* **Try it**
Give back exactly the line that contains "How do I perform: Select" and all the lines after it in the records below, to the very last, with no other output.
-- Material to process follows --
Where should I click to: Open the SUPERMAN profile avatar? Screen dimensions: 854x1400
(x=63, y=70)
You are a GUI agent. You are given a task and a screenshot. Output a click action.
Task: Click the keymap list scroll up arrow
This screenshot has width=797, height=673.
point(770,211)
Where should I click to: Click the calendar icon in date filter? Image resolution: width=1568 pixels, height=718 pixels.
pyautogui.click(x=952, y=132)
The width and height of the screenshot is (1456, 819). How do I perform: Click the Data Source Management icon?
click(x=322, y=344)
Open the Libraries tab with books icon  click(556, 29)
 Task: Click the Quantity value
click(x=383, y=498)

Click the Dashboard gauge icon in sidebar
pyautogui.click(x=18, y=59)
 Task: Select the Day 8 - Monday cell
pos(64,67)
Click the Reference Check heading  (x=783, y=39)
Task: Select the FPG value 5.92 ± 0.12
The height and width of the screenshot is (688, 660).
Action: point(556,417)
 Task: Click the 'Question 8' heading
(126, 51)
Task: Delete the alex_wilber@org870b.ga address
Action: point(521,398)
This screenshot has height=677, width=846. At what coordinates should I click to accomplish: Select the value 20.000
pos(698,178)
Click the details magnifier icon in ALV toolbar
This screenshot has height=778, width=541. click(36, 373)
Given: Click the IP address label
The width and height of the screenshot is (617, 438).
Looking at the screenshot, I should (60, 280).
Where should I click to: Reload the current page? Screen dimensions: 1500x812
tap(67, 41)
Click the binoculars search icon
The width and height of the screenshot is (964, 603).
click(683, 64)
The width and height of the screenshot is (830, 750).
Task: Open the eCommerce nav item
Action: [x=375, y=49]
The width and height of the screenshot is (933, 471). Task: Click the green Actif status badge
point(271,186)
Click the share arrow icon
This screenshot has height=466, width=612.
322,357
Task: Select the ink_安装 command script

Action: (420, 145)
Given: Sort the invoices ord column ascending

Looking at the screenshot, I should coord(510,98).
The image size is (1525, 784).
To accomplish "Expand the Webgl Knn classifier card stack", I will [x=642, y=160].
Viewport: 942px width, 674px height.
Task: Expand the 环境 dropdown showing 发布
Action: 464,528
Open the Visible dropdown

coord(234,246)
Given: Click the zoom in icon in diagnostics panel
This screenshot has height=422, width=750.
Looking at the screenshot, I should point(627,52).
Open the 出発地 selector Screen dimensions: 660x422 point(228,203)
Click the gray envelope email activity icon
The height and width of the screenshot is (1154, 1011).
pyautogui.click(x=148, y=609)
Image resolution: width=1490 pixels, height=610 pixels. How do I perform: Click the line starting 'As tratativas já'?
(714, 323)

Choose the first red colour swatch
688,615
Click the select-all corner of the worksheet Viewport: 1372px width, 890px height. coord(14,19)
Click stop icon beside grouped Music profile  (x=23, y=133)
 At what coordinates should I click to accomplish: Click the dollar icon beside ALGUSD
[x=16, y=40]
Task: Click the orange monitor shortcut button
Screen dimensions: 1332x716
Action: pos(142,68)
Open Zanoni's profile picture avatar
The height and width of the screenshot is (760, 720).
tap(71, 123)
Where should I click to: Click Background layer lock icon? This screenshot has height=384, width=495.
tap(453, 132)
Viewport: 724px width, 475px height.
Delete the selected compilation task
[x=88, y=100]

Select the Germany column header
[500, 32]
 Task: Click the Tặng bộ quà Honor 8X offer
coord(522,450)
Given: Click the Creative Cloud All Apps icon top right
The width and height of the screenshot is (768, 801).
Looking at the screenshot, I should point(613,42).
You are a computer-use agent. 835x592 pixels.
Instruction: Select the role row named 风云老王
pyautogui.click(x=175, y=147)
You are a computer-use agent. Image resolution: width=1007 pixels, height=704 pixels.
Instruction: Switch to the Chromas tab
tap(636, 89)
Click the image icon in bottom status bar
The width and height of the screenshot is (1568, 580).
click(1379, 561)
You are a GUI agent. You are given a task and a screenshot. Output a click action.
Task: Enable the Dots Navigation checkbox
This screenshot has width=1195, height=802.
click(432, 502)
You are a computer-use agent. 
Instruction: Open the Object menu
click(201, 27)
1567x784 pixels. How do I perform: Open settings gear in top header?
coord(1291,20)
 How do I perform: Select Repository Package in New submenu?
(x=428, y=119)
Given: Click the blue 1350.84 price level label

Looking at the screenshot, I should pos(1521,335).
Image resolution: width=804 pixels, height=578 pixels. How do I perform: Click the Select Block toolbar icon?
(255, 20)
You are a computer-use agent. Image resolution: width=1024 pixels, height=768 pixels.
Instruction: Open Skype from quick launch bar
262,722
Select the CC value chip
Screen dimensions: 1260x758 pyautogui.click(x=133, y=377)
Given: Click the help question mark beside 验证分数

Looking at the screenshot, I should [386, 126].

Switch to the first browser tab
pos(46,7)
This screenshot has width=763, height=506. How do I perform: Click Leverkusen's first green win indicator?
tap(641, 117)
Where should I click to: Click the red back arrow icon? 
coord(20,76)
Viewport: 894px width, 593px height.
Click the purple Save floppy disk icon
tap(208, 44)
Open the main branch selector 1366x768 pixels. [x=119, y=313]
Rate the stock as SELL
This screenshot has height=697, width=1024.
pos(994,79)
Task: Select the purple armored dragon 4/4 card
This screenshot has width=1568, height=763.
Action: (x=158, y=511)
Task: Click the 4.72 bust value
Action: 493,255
-- Material to process concluded --
* **Solution below**
 How do I perform: Select Repository Package in New submenu?
(x=428, y=119)
Given: Click the blue 1350.84 price level label

Looking at the screenshot, I should pos(1521,335).
Image resolution: width=804 pixels, height=578 pixels. How do I perform: Click the Select Block toolbar icon?
(255, 20)
You are a computer-use agent. Image resolution: width=1024 pixels, height=768 pixels.
Instruction: Open Skype from quick launch bar
262,722
Select the CC value chip
Screen dimensions: 1260x758 pyautogui.click(x=133, y=377)
Given: Click the help question mark beside 验证分数

Looking at the screenshot, I should [386, 126].

Switch to the first browser tab
pos(46,7)
This screenshot has width=763, height=506. How do I perform: Click Leverkusen's first green win indicator?
tap(641, 117)
Where should I click to: Click the red back arrow icon? 
coord(20,76)
Viewport: 894px width, 593px height.
Click the purple Save floppy disk icon
tap(208, 44)
Open the main branch selector 1366x768 pixels. [x=119, y=313]
Rate the stock as SELL
This screenshot has height=697, width=1024.
pos(994,79)
Task: Select the purple armored dragon 4/4 card
This screenshot has width=1568, height=763.
Action: (x=158, y=511)
Task: Click the 4.72 bust value
Action: 493,255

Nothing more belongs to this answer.